S'il fallait émettre une réserve, ce serait par rapport au dernier tiers du film, du changement de décor : la Finlande. Christophe Blanc, change radicalement son ambiance. La couleur blanche prédomine, sur le noir du départ, les paysages naturels remplacent la zone industrielle, et surtout, les horizons s'élargissent. Sur le plan scénaristique, qu'est ce qui justifie réellement ce changement de décor ? On pouvait imaginer un dénouement semblable, sans changer de région. Si ce n'est le clin d'½il appuyé à FARGO des frères Coen... Cette dernière partie n'est pas moins réussie, mais le propre du film d'atmosphère est justement de maintenir une tension dramatique, de confiner les personnages. Ce que Christophe Blanc réussissait parfaitement, notamment dans les scènes au chenil, les allers retours incessants en voiture, la course au fric, le départ de Michèle. La Finlande : je ne sais pas si c'est une bonne idée, ou non, mais disons que c'est un choix qui se discute...
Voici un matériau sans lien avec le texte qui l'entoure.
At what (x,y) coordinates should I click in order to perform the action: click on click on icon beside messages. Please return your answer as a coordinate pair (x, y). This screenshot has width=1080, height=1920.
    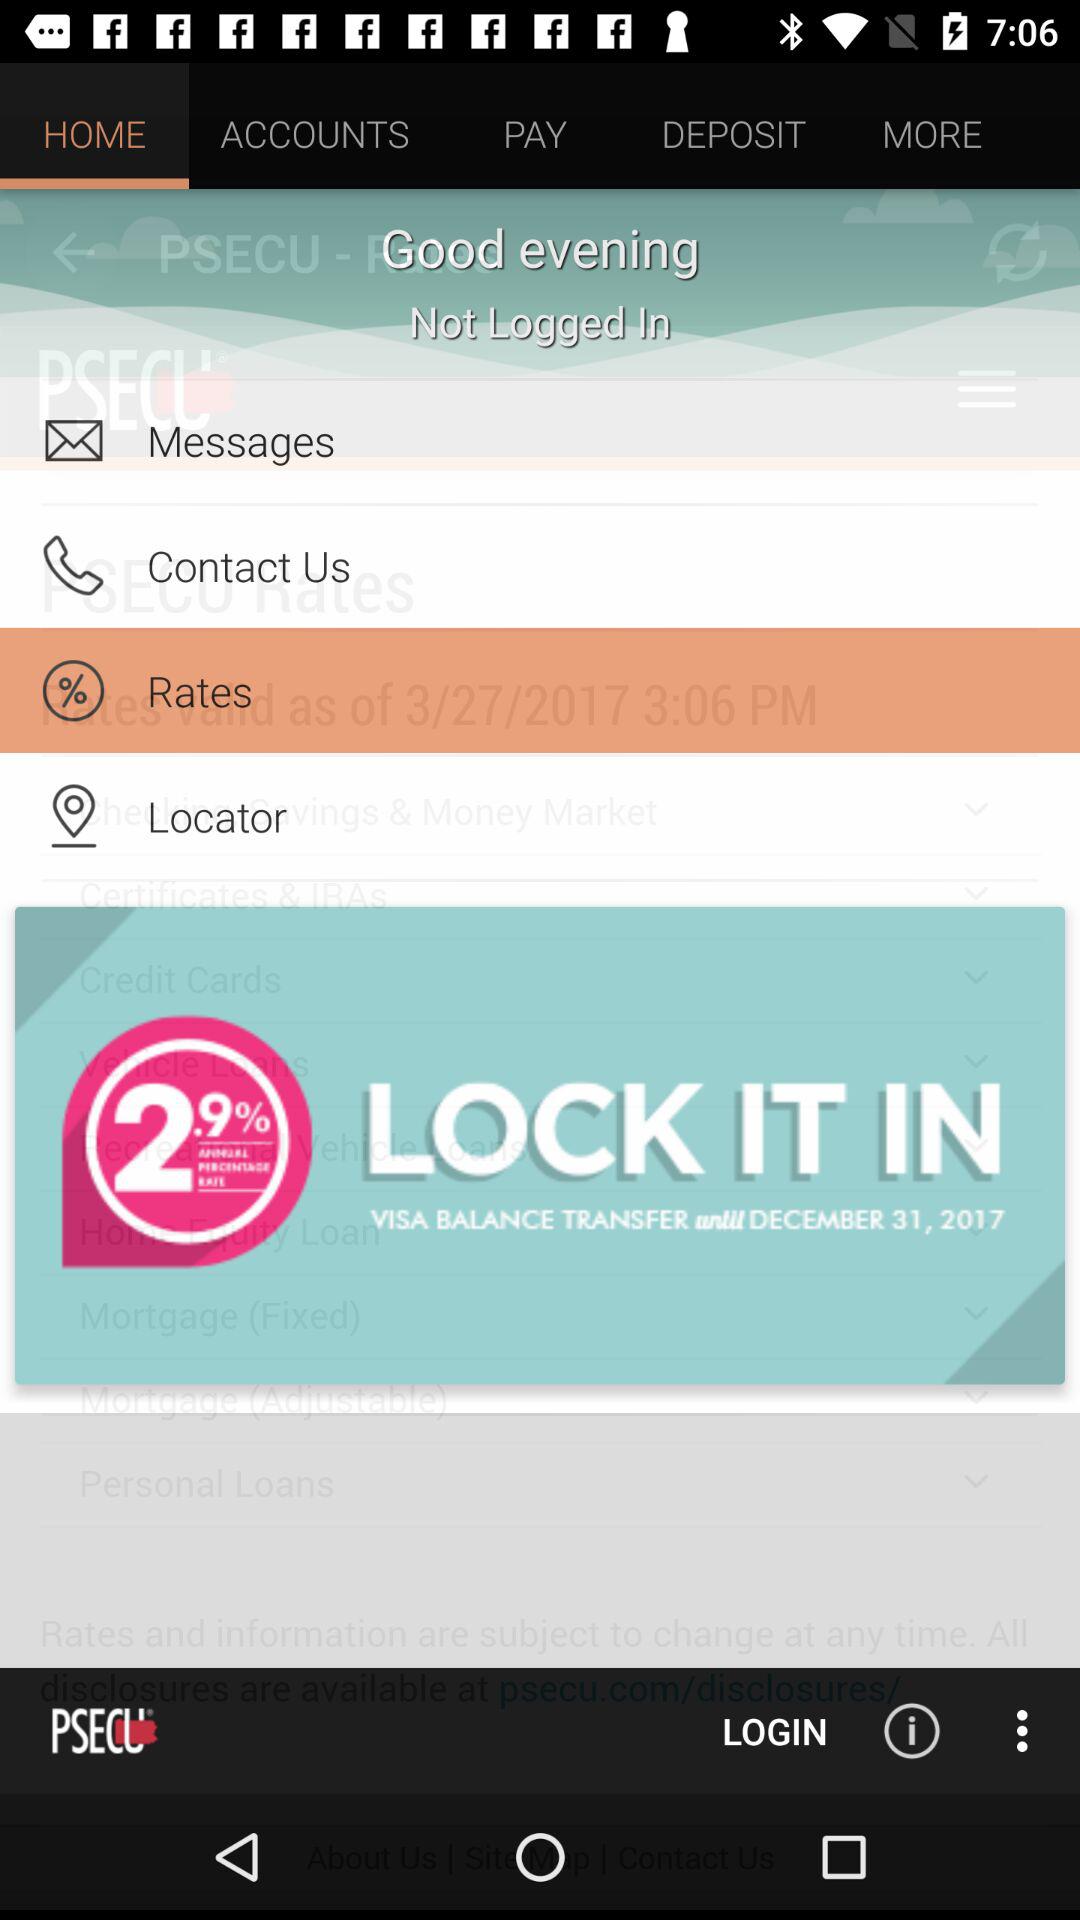
    Looking at the image, I should click on (73, 440).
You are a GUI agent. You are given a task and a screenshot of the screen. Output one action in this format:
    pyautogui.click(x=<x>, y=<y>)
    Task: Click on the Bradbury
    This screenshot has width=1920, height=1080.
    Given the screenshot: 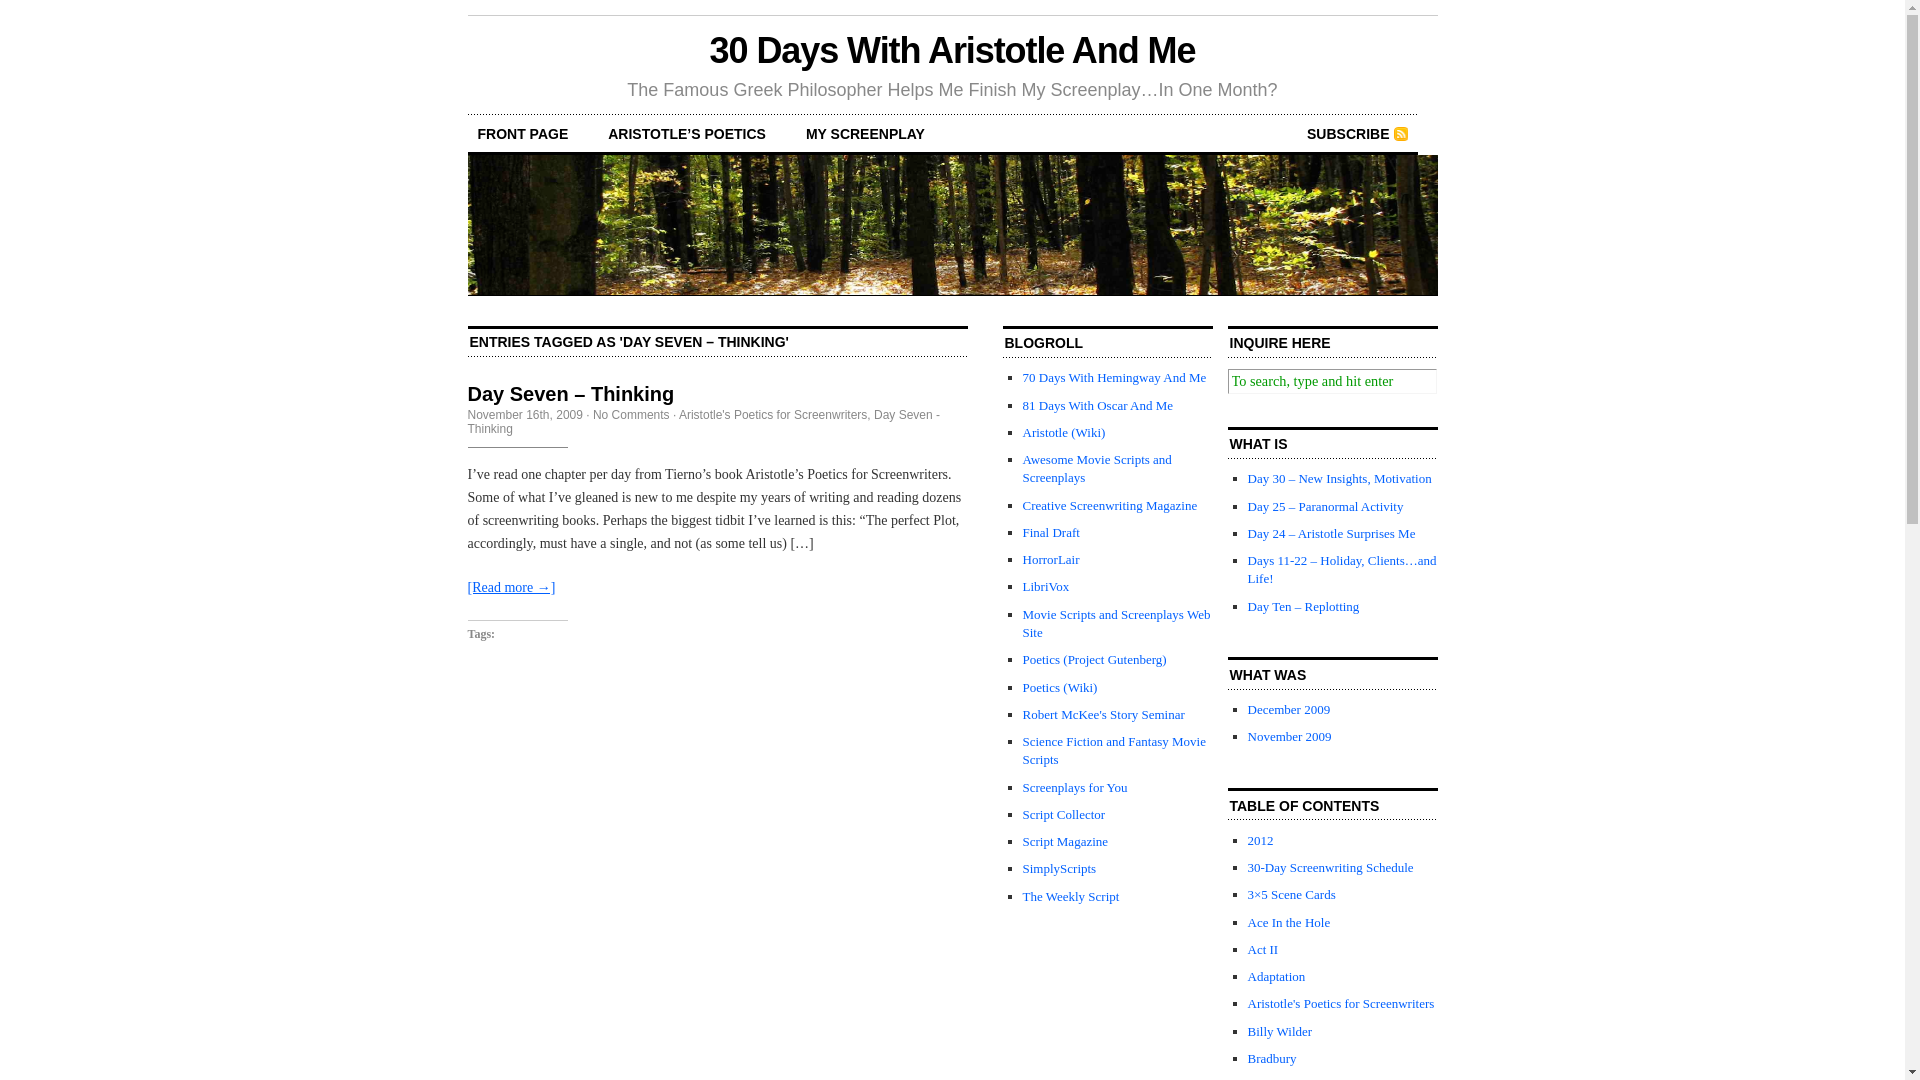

Une des grandes qualités de BLANC COMME NEIGE tient à son interprétation. François Cluzet y est remarquable (comme d'hab), plein d'assurance, et qui regarde son monde s'écrouler. Olivier Gourmet est prodigieux (comme d'hab), Louise Bourgoin s'en sort très bien, et les mafieux ont des trognes de mafieux, ce qui tombe bien. Et ça flingue à tout va ! A l'ancienne. Sans salto arrière au ralenti ni chorégraphie esthétisante. Une violence sèche.
Un vrai Film Noir, une vraie série B, qui tient en haleine, maitrisée de bout en bout.